On top of that, the company has a potential tax liability and negotiations are ongoing with the Revenue Commissioners to reach a settlement. According to Mr Duggan, this is the reason for the delay in publishing figures for the year to end April 1997.
The company's last published net worth on April 30th 1996 was just £87,000. And according to Mr Duggan, this makes a good quality acquisition very difficult.
"Understandably, the prospect of being owned by a company whose last published net worth was only £87,000 was not at all attractive to any quality business," he said.
However, in 1997, the company invested in UK-based Image Advertising. This company is now expected to reach break-even in February 1999.
CountyGlen distributed the majority of its shareholding in Image to shareholders on a one-to-one basis last December.
As a result, there are net assets of around £300,000 still with CountyGlen as well as the disputed tax charge and a number of other trade claims.
But Mr Duggan states in the letter that the board has taken the "prudent view" that assets may not realise £300,000 in a liquidation and therefore this will be an insolvent liquidation, requiring the approval of more than 50 per cent of the shares cast.

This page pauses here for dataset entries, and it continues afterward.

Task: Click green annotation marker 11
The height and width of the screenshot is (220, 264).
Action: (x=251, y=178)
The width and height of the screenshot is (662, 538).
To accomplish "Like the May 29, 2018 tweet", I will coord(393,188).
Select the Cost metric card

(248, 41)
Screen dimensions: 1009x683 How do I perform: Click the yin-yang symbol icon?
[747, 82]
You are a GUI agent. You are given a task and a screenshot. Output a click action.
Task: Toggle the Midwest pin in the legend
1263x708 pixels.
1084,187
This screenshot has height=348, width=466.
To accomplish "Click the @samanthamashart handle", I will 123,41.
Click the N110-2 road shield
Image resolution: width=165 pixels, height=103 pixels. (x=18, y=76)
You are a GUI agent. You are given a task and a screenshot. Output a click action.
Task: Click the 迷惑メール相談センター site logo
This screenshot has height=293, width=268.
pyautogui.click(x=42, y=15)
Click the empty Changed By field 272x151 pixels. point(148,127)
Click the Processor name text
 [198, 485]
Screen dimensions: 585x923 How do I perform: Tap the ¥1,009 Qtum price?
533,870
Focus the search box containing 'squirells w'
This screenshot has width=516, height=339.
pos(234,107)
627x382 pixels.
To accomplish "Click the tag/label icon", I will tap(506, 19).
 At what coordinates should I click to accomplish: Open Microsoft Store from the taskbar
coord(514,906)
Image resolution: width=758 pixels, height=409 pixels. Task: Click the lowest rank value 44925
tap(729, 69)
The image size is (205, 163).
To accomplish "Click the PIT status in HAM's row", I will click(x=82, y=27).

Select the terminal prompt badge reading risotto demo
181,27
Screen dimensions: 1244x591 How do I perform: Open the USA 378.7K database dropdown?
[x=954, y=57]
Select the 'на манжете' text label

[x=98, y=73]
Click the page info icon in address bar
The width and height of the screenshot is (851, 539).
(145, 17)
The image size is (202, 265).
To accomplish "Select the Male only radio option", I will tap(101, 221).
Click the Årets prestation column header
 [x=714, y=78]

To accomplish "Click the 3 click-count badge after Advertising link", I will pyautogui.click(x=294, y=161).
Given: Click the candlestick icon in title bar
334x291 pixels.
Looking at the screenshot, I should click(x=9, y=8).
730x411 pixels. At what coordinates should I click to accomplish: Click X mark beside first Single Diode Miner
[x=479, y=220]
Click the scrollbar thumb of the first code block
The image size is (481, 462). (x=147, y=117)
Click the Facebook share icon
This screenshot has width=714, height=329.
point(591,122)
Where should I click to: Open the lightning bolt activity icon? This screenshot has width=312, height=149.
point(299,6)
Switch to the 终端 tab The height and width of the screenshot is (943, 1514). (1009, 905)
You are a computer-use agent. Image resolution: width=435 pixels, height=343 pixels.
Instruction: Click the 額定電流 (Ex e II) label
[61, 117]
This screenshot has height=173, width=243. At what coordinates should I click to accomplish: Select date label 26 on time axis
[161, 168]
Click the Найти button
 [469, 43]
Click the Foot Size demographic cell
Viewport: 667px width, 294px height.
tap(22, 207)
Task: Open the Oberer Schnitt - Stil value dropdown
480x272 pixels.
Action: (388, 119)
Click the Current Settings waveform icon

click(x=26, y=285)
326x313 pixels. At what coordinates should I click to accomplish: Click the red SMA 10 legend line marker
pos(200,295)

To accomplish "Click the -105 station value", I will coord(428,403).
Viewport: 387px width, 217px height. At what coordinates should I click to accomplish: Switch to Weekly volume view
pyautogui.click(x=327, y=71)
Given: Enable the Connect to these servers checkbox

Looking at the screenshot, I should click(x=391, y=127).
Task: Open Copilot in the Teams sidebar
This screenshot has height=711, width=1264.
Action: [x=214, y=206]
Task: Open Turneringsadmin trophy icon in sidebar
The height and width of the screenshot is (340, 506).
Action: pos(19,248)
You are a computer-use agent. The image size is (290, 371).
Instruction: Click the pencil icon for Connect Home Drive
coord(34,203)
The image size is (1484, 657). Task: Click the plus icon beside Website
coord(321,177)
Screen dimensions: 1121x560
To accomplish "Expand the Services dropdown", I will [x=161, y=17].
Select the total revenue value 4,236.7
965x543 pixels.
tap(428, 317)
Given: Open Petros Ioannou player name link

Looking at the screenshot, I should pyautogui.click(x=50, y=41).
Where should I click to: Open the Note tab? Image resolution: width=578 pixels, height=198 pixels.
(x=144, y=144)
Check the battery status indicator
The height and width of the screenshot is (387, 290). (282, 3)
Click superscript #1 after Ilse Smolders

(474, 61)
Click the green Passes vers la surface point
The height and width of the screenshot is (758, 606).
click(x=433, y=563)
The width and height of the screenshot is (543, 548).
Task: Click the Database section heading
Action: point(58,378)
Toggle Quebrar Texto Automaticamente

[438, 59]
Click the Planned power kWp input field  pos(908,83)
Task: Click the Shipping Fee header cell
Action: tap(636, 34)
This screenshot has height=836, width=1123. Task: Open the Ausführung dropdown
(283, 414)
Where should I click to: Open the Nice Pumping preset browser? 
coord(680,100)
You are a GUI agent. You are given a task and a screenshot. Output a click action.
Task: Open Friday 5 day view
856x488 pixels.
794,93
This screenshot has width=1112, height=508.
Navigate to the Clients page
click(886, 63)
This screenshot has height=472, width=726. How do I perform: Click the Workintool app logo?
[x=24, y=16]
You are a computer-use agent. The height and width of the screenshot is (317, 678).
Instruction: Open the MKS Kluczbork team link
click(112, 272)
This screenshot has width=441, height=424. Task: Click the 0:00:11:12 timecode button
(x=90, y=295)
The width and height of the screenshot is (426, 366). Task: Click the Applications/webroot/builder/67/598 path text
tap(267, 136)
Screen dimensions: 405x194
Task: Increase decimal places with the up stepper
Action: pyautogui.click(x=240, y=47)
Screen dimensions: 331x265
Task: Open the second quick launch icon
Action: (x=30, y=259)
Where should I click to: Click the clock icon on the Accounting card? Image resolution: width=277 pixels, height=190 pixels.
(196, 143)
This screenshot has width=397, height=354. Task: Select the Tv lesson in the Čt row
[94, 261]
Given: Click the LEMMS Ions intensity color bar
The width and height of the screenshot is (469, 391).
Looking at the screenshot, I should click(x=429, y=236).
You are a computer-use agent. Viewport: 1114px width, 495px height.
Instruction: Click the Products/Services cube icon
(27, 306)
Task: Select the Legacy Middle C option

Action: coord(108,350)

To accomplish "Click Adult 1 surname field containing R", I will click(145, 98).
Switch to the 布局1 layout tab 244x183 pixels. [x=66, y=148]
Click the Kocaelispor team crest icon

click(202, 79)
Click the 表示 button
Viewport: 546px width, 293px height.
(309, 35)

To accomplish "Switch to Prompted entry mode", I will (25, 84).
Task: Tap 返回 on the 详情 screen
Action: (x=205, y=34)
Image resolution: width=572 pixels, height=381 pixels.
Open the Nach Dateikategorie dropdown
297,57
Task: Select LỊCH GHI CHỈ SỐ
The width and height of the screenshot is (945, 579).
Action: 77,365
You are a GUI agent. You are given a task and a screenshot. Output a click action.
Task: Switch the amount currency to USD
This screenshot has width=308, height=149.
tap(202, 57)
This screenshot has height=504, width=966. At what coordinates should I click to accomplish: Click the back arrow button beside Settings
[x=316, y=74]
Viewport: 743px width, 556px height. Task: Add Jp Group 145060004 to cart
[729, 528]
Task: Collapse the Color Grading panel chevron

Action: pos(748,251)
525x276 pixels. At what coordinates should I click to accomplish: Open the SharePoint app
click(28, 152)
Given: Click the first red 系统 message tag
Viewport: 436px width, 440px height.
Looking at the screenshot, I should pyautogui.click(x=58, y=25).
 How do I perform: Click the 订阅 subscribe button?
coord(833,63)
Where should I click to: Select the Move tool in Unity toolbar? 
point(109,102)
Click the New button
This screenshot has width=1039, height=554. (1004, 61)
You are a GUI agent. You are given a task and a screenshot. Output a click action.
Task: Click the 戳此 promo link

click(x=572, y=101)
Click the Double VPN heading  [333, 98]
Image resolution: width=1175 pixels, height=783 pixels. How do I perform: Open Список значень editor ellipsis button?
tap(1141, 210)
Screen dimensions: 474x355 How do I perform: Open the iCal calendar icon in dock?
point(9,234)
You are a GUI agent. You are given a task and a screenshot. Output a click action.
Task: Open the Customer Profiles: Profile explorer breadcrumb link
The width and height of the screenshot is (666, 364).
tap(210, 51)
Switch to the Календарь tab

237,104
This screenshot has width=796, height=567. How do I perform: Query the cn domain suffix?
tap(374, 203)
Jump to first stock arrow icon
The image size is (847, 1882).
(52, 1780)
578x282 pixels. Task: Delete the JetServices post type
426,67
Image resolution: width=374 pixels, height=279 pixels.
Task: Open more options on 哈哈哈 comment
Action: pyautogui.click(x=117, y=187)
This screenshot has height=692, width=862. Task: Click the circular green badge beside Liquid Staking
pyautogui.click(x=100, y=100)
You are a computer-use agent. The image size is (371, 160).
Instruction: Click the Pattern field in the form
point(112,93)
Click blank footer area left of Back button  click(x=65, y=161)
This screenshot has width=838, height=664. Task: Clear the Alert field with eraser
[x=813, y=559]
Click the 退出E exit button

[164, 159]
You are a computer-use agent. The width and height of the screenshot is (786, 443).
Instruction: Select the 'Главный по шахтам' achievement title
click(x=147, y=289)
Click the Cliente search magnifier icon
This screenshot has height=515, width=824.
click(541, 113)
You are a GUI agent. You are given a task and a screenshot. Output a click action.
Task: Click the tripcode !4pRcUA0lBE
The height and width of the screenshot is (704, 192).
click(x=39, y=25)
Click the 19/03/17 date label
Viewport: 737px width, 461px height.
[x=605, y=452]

If the motion is passed at the egm on December 18th, Mr James Stafford of Friel Stafford Chartered Accountants will be appointed liquidator, according to the motion.
The Stock Exchange cancelled CountyGlen's listing in October 1996. At that time the exchange said the company had failed to show it had a suitable business for quotation. Its listing had been suspended for the previous four years.
CountyGlen's shares were suspended at 70p a share but even if the company had been relisted the shares would have been unlikely to trade at anything remotely approaching that price.
At the time of its listing cancellation, Mr Duggan himself is understood to have had 500,000 shares in the company. A company called Kilberry had 500,000 shares. Kilberry and CountyGlen owned the former Glen Abbey site in Blackrock, Co Dublin. CountyGlen itself emerged from the former Glen Abbey clothing company.
The company has a chequered history. In 1994, a report by Mr Frank Clarke SC, identified Mr John Carway as having been the central figure in a fraud which cost the company £1 million. The conclusion was rejected by Mr Carway.